The boy looked at his father like a dog watching a bee working a flower, intrigued by the movement, but relatively sure he was not good to eat.
“Come here, boy,” said Rumour. And the boy blinked to his side. “Could anyone but the progeny of the Puck do that?”
“Blimey,” said the Puck. “A son. With a hat.”
“Yes,” said I. “Magical and a bit thick—the boy is yours. Not so his turban. Puck, mate, you are short of time and there are things you need to put right.”
I jumped onto the stage and waved for the Puck to join Rumour at center stage, while I went to Cobweb. “This is why you were so late?”
“Took a massive fucking frolic to bring him back, dinnit?” she said. “He’d been dead three days.”
“Does he know? Does he know he won’t last?”
“I think he can feel it.” She nodded at the Puck, who was leaning on Rumour as he coughed, which seemed to distress him more than finding he had a son.

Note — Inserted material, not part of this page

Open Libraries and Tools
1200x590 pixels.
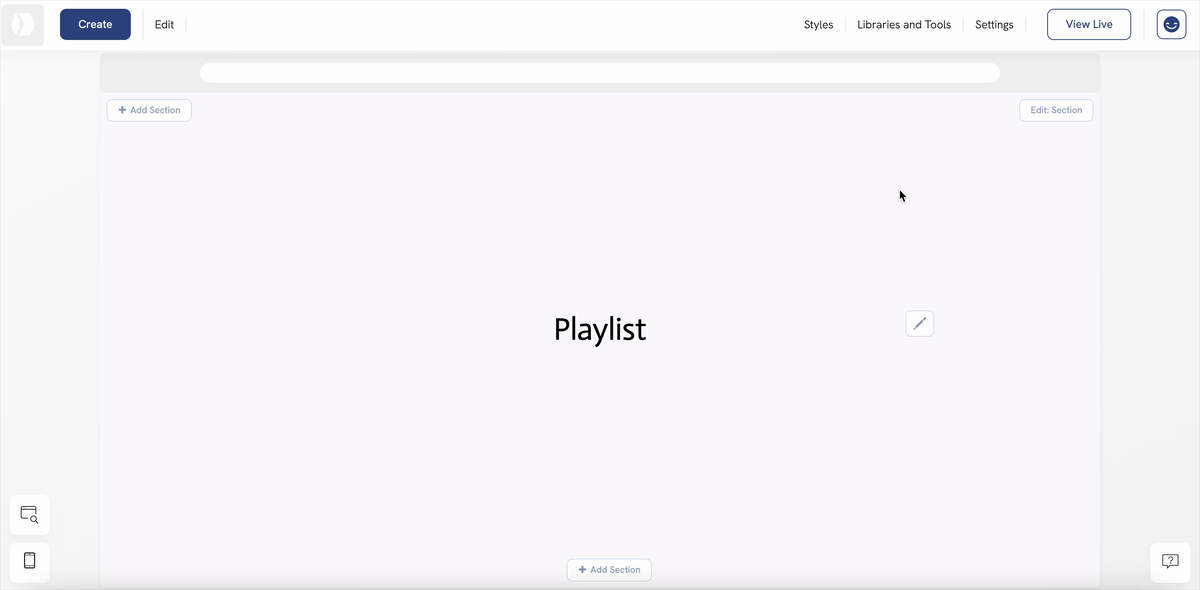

I pulled my coxcomb from my head, went to the Puck, and fitted it on his noggin while I whispered in his ear, “This is yours, mate. You traded for it fair and square. Now we have to put this disaster in order. Your best magics, Robin Goodfellow, for this shall be your legacy.”
I patted his back and pushed my way in front of Rumour. “You could have just told me,” I said sotto voce. “Those were not magic fucking words.”
“I didn’t say they were. I said they were the key.”
“You said the lovers were the key as well, and that was utter rubbish.”
“Puck used his second flower on the lovers. There was no flower to give to Theseus to use on Hippolyta. He had no intention of delivering that potion. Had you not been so thick, you would have known he had gone to Turtle Grotto for another purpose. His intent, since hearing Hippolyta’s plan with Oberon to bring the goblin soldiers to the wedding, was to gather the powerful and corrupt and kill them all.”
“Your hat smells of monkey fuck,” I replied. I turned to the audience and raised my hands for quiet.
“What you have seen here you shall remember only as a dream. When you wake, people of Athens, you shall go about your business, your farming and your trades, and give thanks to the forces of nature, and once a year, in the spring, take an offering of fabric, needle and thread, and simple tools, and leave them in the forest to the east. And four times a year, take a hundredweight of silver to the forest in the north, and for this the gods shall protect you from invaders. As now, you may never enter the forest at night, and never shall anyone do harm to a squirrel, for any reason, lest they bring bad harvests onto the city. You will remember goblins and fairies only as stories you tell to delight your children. Further, the working people of Athens shall keep the fruits of their labor, and only give so much of it to the city as is required to pay these offerings and protect the city, not to enrich their leaders or maintain a conquering army.”